Business Efforts Help City Earn EPA ‘Green Power’ Designation
Efforts by Fortune 500 companies, including Hewlett-Packard and FedEx Kinko’s, as well as those by smaller businesses and residents combined to earn the city of Corvallis, Ore., the distinction of being named the first Green Power Community on the West Coast by the Environmental Protection Agency.
Efforts by Fortune 500 companies, including Hewlett-Packard and FedEx Kinko’s, as well as those by smaller businesses and residents combined to earn the city of Corvallis, Ore., the distinction of being named the first Green Power Community on the West Coast by the Environmental Protection Agency.
“While other communities are beginning to buy green power to support clean, renewable sources of electricity, Corvallis is the first Northwest community to join the Green Power Partnership and purchase clean energy at a level high enough to meet the program’s requirements,” says Matt Clouse, director of the U.S. Environmental Protection Agency’s Green Power Partnership.
Corvallis ranks first among Oregon cities for the percentage of customers supporting renewable energy through an optional renewable energy program — Pacific Power’s Blue Sky. There are 2,811 households and 93 businesses enrolled in the Blue Sky program, which accounts for nearly 12.5 percent of the company’s customer base in the Corvallis area. The city itself purchases 75,000 kilowatt-hours of Blue Sky wind energy each month.

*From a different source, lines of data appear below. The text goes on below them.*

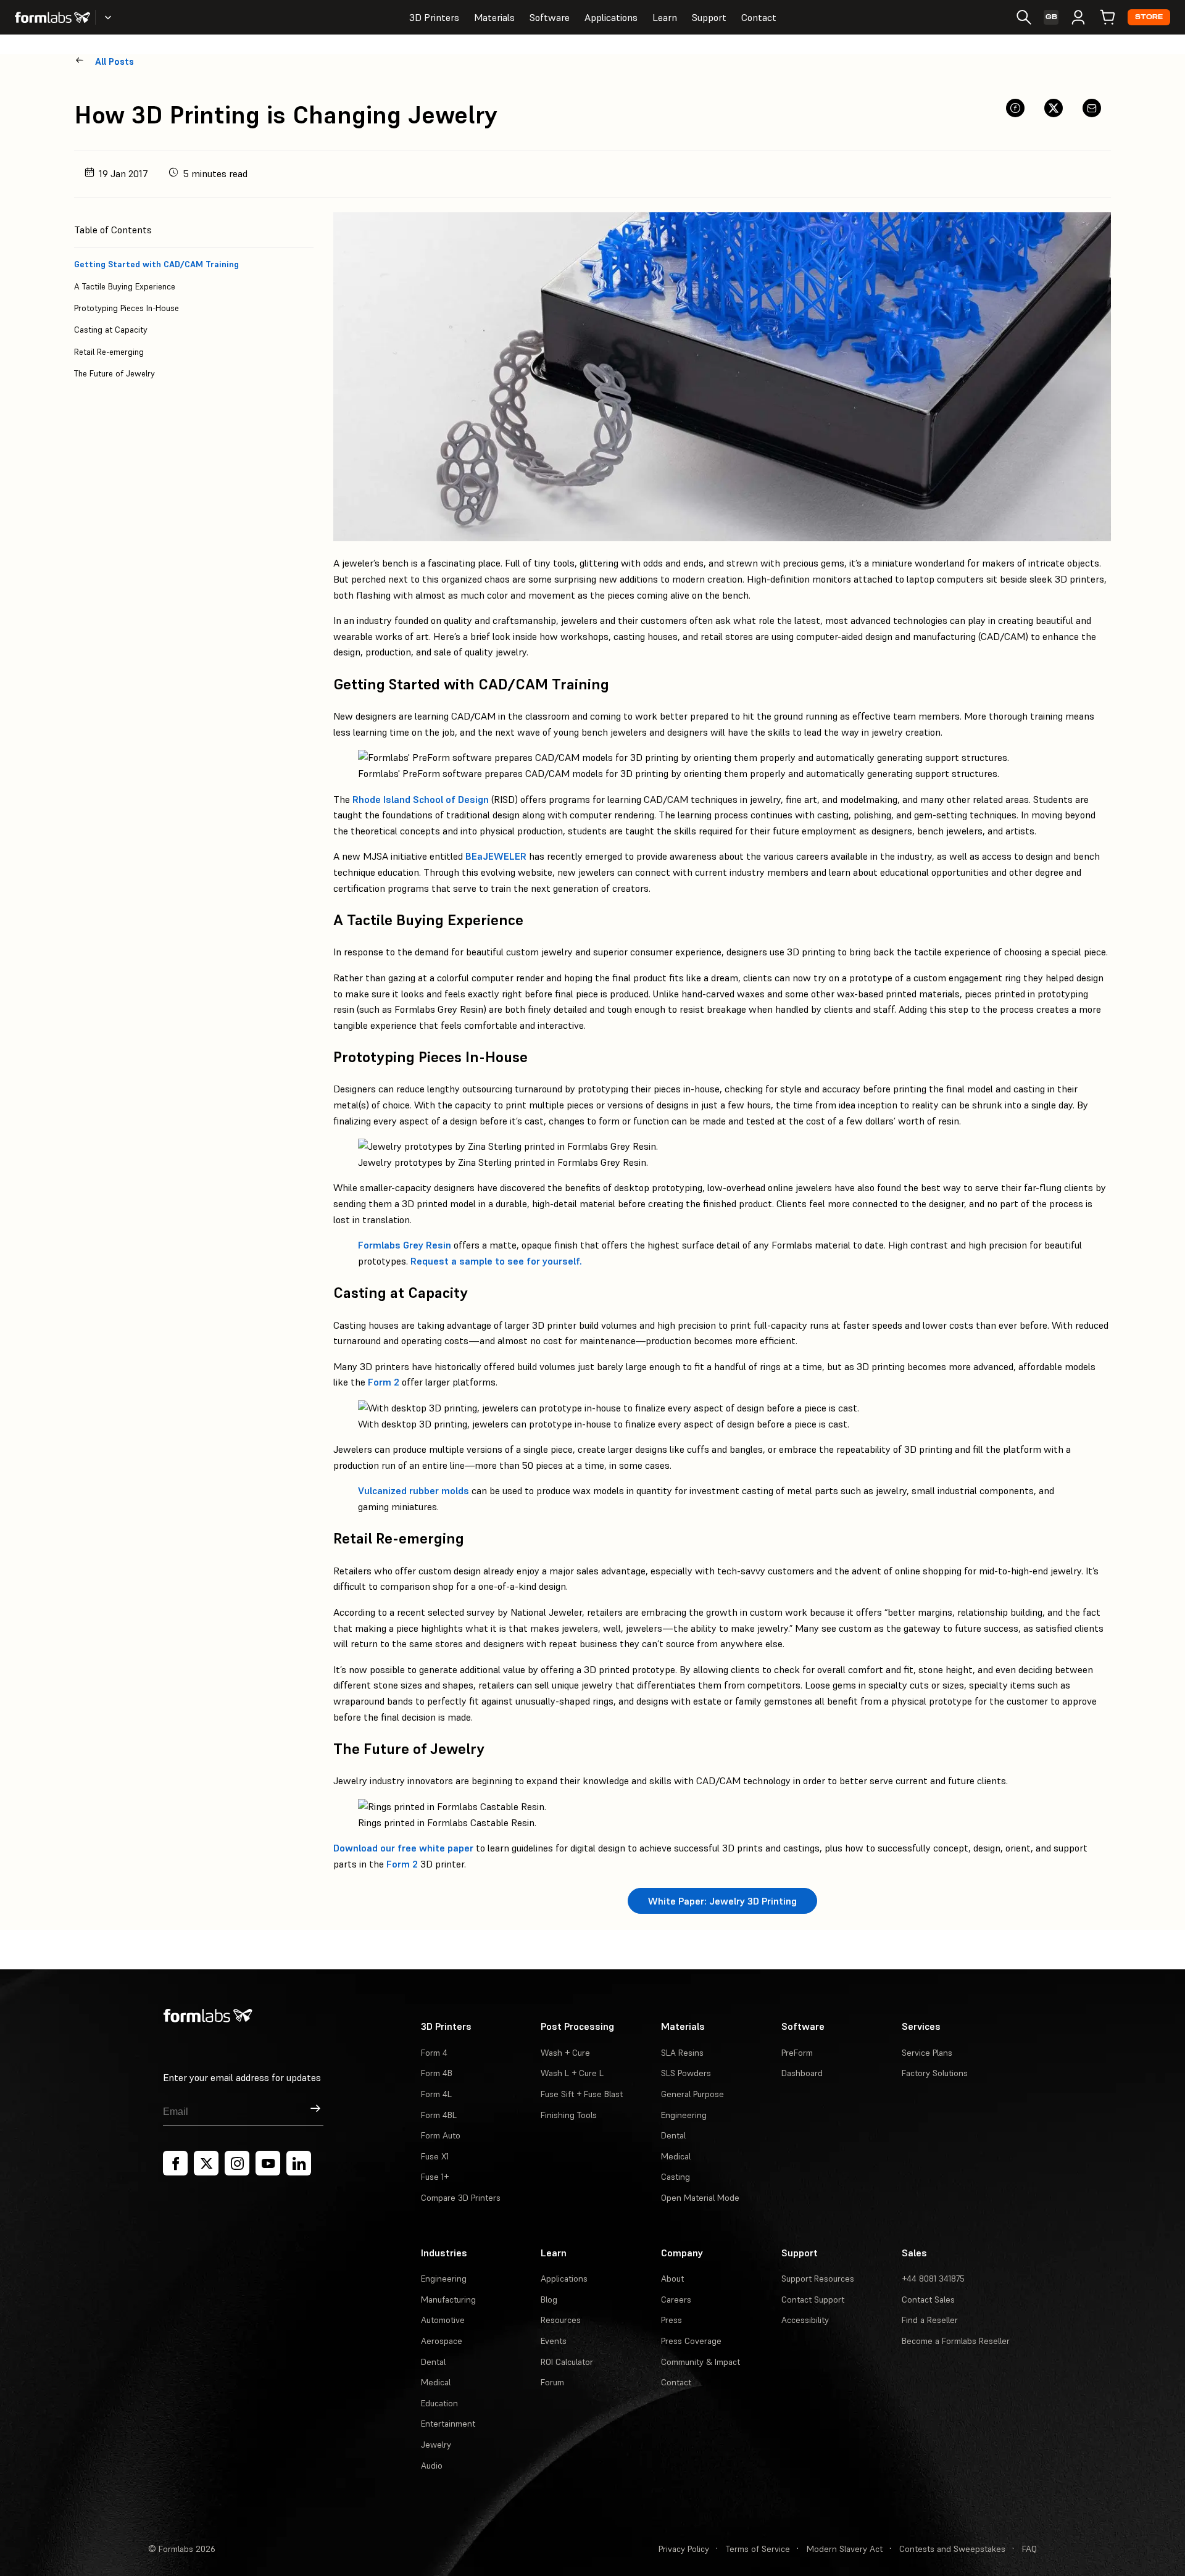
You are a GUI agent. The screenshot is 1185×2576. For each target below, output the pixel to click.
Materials (494, 17)
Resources (561, 2319)
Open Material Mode (700, 2197)
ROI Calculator (567, 2361)
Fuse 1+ (435, 2176)
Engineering (684, 2115)
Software (550, 17)
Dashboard (802, 2073)
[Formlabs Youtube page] (268, 2163)
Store (1149, 17)
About (672, 2278)
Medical (676, 2156)
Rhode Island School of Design (420, 799)
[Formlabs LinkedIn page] (298, 2163)
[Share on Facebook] (1015, 108)
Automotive (443, 2319)
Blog (549, 2299)
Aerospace (441, 2340)
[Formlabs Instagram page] (237, 2163)
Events (554, 2340)
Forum (552, 2382)
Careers (676, 2299)
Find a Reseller (930, 2319)
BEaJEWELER (495, 856)
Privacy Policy (684, 2548)
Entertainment (448, 2423)
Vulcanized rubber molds (413, 1490)
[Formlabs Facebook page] (175, 2163)
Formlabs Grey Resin (404, 1245)
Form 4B (436, 2073)
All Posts (114, 61)
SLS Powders (686, 2073)
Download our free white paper (403, 1848)
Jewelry (436, 2444)
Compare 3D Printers (461, 2197)
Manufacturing (448, 2299)
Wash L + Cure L (572, 2073)
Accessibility (805, 2319)
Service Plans (927, 2052)
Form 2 (383, 1382)
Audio (432, 2465)
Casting (675, 2176)
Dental (673, 2135)
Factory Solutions (935, 2073)
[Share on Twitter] (1053, 108)
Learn (664, 17)
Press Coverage (691, 2340)
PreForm (797, 2052)
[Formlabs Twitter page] (206, 2163)
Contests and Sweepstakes (952, 2548)
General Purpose (692, 2094)
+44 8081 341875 (933, 2278)
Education (439, 2403)
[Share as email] (1092, 108)
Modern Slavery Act (845, 2548)
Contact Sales (928, 2299)
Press (671, 2319)
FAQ (1029, 2548)
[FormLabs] (52, 17)
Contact (758, 17)
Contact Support (812, 2299)
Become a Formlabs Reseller (956, 2340)
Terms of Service (758, 2548)
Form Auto (440, 2135)
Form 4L (436, 2094)
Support (709, 17)
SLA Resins (682, 2052)
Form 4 (434, 2052)
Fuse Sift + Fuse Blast (582, 2094)
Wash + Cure (565, 2052)
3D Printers (434, 17)
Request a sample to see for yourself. (496, 1261)
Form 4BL (439, 2115)
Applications (611, 17)
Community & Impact (700, 2361)
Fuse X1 (435, 2156)
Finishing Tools (569, 2115)
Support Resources (817, 2278)
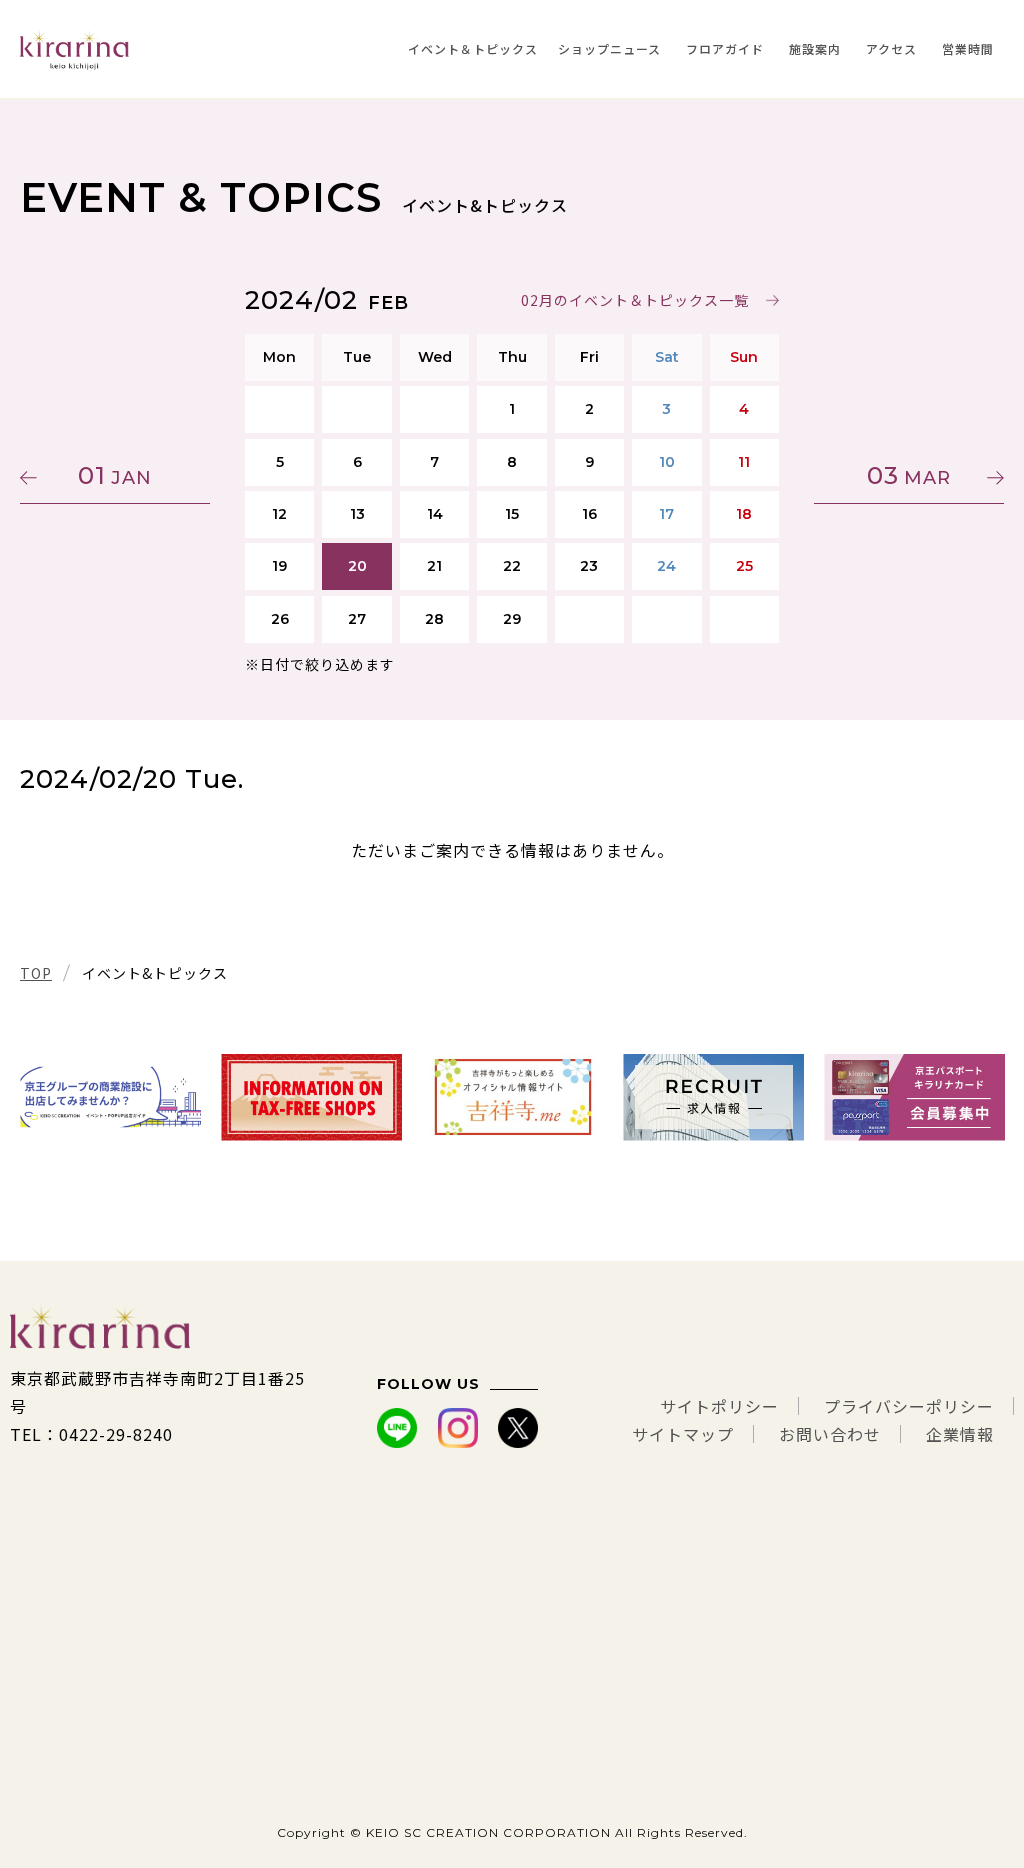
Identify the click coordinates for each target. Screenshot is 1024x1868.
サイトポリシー (719, 1406)
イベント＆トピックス (473, 48)
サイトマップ (683, 1434)
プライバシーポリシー (909, 1406)
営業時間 (968, 48)
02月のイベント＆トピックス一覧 (635, 300)
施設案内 (815, 48)
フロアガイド (725, 48)
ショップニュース (609, 48)
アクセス (891, 48)
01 (115, 475)
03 (909, 475)
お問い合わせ (830, 1434)
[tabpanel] (110, 1097)
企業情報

Purchases of green power by business and residents will reduce carbon dioxide emissions by 1,718 tons, which has the benefit of taking 3,531 cars off the road or planting 337,364 trees every month.
“Eight years ago, just 24.5 megawatts of renewable energy served customers in the Pacific Northwest, and today there are more than 1,000 megawatts of clean energy generation,” said Diane Zipper, director of green power programs for the Renewable Northwest Project, a nonprofit renewable energy advocacy group.
The future for renewables continues to be strong. Zipper says approximately 430 megawatts of new wind projects are under construction in Oregon and Washington. Throughout the region, approximately 1,450 additional megawatts have received building permits. “Customer support for green power programs definitely has helped bring some of these new projects online,” she said.
“While clean electricity sources are capable of supplying a large amount of the country’s electrical supply, today less than 2 percent comes from non-hydro renewable energy sources,” Clouse says. “A major component of EPA’s Green Power Partnership’s mission is to increase the amount of electricity produced from clean, renewable sources. To do this, we all need to work together to make it happen.”